La richiesta è di non fare aumenti. Spiagge libere: ridotti da 12 a 10 mq lo spazio da rispettare

PESCARA. Un invito a non aumentare i prezzi dei servizi di spiaggia. È quello che il gruppo dirigente di Cna Balneari ha lanciato ieri ai titolari dei 3500 stabilimenti iscritti. Un invito che viene esteso anche a tutte le altre imprese balneari italiane spalmate nelle settecento località rivierasche delle quindici regioni costiere del nostro Paese.
«Le imprese», si legge nella nota diffusa da Cna Balneari, «stanno ripartendo in condizioni di estrema difficoltà, anche per il fatto di dover conciliare le caratteristiche aziendali con le stringenti raccomandazioni tecnico-scientifiche mirate a contrastare la diffusione dell’epidemia». Misure, ricorda l’associazione datoriale, destinate a ridurre il numero dei clienti e che comportano anche costi di adeguamento molto onerosi.
«Ma lo fanno per garantire la sicurezza di clienti e lavoratori», continua il comunicato. «Lo fanno anche le strutture con spiagge limitate, che soffriranno notevolmente in termini di clienti e di incassi la riduzione dei posti all’ombra. È il loro contributo alla ripresa. Un contributo non da poco. Speriamo che questo impegno sarà compreso dagli italiani che saranno accolti con un sorriso di benvenuto».
Su tutte le spiagge targate Cna Balneari, fa sapere l’associazione, sono stati individuati e predisposti, come richiesto nelle disposizioni del Dpcm, percorsi differenziati e ben segnalati per assicurare l’ingresso e l’uscita in sicurezza. E approfitta per ricordare le regole che dovranno essere rispettate in questa strana estate, come le mascherine da indossare nei percorsi e negli spazi comuni.
In attesa dell’apertura della stagione balneare, lunedì 1° giugno, negli stabilimenti sono stati riorganizzati tutti gli spazi, per privilegiare le aree all’aperto. Come misura preferenziale, è stata introdotta la prenotazione di ombrelloni e palme preventiva che consente la registrazione dei clienti, per poterli più agevolmente individuare nell’eventualità di un caso di contagio.

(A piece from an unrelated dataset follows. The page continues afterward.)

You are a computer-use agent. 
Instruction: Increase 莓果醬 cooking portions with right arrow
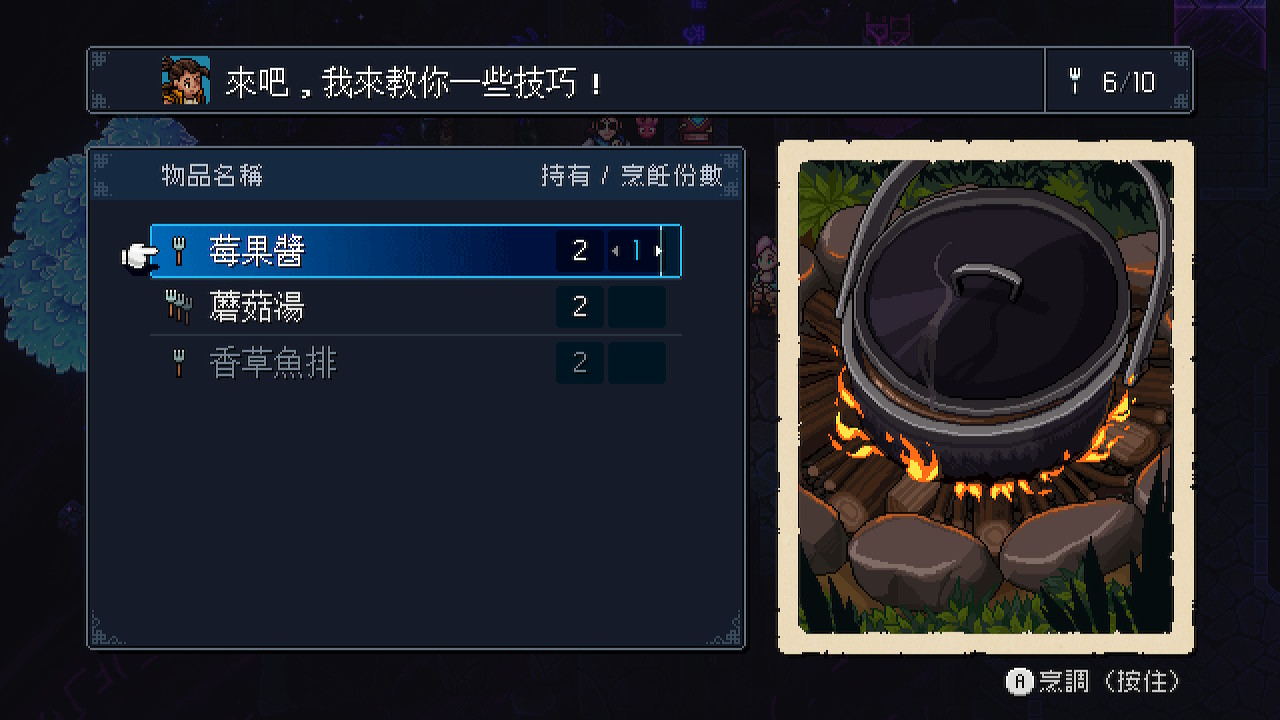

Saranno a disposizione strumenti per il controllo della temperatura. Per tutta la durata della stagione, sarà rinforzata la pulizia delle superfici e delle attrezzature utilizzate dai clienti e dai dipendenti. Verrà favorito l’uso di mezzi di pagamento non monetari. Anche i servizi di spiaggia sono stati ripensati, prima di tutto per rispettare il limite minimo di 12 metri quadrati riservati ad ogni ombrellone.
Misure leggermente ridotte e allineate alle direttive nazionali, invece, nelle spiagge libere, secondo l’ordinanza firmata ieri dalla Regione. L’area destinata a ogni ombrellone diventa, in questo caso, di almeno 10 metri quadrati, con un metro almeno di distanza tra i lettini e le sdraio (nelle spiagge attrezzate, è di un metro e mezzo).